• _SET OF TASKS_:
- A) Set down the article on the VCU Arts and Health Fellows Showcase word for word, everything from "Monday, May 4, 2015" down to "a young woman.".
- B) Take the article on the VCU Arts and Health Fellows Showcase further, picking up right after its final sentence.

• _PASSAGE PROVIDED_:
====
Monday, May 4, 2015
If she accidentally ate something that had been prepared around peanuts, coconuts, hazelnuts or fish, Robin Enriquez could have an allergic reaction so severe that she would have to go to the emergency room. Her first line of defense to treat an allergic reaction is an epinephrine auto-injector that she is supposed to carry with her everywhere. On April 23, however, Enriquez confessed to a room full of faculty and students that she rarely carried the injector as a young woman.
“I was very concerned with looking cool,” Enriquez said. “I didn’t want to stand out, but that could be the difference between life and death.”
Enriquez was one of four researchers who presented their projects at the Virginia Commonwealth University Arts and Health Fellows Showcase. With support from a VCU Quest Innovation Fund grant, the Arts and Health Fellows program supports interdisciplinary projects between the university’s School of the Arts and School of Medicine. Each project utilizes art and design skills to improve methods of teaching and health care delivery.
A recent graduate of the Department of Communication Arts at VCU School of the Arts, Enriquez sought to address the problem of young people not carrying their emergency allergy medication because of lack of style by designing user-friendly carriers for epinephrine auto-injectors.
====
• _AVAILABLE DATA_:
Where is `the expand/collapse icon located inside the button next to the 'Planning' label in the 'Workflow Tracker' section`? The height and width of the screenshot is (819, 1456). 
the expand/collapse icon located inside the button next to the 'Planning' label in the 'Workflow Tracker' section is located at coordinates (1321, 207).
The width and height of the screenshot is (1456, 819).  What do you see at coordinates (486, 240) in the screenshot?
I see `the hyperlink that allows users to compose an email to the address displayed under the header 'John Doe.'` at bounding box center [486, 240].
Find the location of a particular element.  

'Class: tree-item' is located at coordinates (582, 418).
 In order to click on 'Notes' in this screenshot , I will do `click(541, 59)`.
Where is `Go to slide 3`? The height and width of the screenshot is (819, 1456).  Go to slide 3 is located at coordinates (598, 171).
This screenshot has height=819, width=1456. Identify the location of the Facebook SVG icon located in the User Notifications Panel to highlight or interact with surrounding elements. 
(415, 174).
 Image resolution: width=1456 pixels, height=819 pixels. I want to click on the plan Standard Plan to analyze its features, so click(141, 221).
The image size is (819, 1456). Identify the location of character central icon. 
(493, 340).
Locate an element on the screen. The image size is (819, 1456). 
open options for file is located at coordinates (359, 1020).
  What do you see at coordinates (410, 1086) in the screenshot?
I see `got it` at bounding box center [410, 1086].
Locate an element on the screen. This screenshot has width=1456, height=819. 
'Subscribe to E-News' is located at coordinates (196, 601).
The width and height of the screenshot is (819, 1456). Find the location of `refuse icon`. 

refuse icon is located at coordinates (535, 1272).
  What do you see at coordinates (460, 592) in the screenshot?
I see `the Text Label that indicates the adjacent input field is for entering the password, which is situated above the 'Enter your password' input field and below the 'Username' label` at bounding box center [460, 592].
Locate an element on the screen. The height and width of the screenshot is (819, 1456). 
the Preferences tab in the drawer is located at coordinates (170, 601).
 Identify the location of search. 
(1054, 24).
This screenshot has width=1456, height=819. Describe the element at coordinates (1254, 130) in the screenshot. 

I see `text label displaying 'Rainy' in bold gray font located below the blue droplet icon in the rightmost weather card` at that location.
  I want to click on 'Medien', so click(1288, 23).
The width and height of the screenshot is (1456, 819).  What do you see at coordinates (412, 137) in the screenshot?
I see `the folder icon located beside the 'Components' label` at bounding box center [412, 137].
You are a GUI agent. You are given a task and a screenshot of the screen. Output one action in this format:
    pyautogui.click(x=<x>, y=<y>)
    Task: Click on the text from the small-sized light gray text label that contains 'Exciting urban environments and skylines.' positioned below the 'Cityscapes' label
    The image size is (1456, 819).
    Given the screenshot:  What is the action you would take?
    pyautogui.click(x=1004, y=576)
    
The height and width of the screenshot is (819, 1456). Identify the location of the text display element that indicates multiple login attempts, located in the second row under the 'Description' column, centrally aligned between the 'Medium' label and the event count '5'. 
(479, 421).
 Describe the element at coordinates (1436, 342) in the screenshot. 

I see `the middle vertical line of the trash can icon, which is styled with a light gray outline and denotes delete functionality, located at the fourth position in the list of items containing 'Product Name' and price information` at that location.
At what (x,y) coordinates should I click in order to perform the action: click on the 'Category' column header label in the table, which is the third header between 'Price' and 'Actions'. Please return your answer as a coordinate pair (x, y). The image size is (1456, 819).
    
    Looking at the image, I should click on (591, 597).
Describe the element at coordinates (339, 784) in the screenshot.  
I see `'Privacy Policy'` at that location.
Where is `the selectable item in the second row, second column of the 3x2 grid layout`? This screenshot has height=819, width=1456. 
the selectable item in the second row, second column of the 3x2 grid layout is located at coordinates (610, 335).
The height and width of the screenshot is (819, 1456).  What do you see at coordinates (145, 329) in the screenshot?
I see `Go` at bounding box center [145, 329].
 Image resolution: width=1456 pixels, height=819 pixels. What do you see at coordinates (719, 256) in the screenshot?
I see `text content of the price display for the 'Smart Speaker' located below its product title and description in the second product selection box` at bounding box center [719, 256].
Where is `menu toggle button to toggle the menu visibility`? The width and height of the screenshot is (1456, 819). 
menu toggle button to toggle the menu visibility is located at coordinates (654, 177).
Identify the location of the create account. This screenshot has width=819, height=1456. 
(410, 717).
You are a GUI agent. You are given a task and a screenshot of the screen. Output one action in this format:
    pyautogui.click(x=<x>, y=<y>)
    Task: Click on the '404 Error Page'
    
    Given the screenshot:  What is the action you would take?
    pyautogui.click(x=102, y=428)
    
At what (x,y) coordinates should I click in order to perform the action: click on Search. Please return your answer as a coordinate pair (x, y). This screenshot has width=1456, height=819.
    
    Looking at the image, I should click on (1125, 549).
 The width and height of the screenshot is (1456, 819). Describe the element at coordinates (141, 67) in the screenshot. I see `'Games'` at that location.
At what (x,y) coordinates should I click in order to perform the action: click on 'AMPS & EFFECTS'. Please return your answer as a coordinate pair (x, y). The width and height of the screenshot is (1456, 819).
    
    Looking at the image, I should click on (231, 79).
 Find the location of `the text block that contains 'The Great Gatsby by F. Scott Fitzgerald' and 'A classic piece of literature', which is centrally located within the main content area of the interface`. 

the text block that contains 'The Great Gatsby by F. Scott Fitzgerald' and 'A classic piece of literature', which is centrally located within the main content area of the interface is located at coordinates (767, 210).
====
• _EXPECTED OUTPUTS_:
- A)
Monday, May 4, 2015
If she accidentally ate something that had been prepared around peanuts, coconuts, hazelnuts or fish, Robin Enriquez could have an allergic reaction so severe that she would have to go to the emergency room. Her first line of defense to treat an allergic reaction is an epinephrine auto-injector that she is supposed to carry with her everywhere. On April 23, however, Enriquez confessed to a room full of faculty and students that she rarely carried the injector as a young woman.

- B)
“To achieve better carrying rates, my approach was to create medicine carriers for food-allergy users that are age-appropriate, gender-specific, and based on what the users have to say,” Enriquez said. She designed female carriers that were inspired by Vera Bradley wristlets and male carriers that were small enough to fit into a pocket.
As with the other Arts and Health Fellows researcher, Enriquez utilized her artistic background to address a health care need.
After graduating from the Department of Sculpture and Extended Media at the VCU School of the Arts, Morgan Yacoe decided to apply the artistic skills she learned at VCU to a medical pursuit. Yacoe teaches clay sculpture classes to residents from VCU Medical Center and produces a range of three-dimensional models to use in medical education. During her presentation, she explained how the sculpture classes help medical residents become better doctors. “Observational skills are a key to good medical education,” Yacoe said.
While the models Yacoe produces at her Richmond studio are beautiful, they also have a practical application. Utilizing art as a medium for studying a socio-economic issue proved to be a thread that tied the projects together.
“Design is much more than the construction of beautiful things,” said Laura Chessin, associate professor of craft and design in the Department of Graphic Design, VCU School of the Arts. Chessin partnered with VCU Institute for Women’s Health and CenteringPregnancy at VCU on a project titled The Healthy Baby Project, which aimed to address the disproportionately high rate of infant mortality and preterm birth in Richmond’s low-income African-American population.
For three consecutive Monday mornings from October to November, 16 graphic design students in Chessin’s class met with nine low-income African-American mothers and two fathers to discuss what it takes to raise a healthy child in Richmond. The students then created visual material based on their conversations over the past few weeks.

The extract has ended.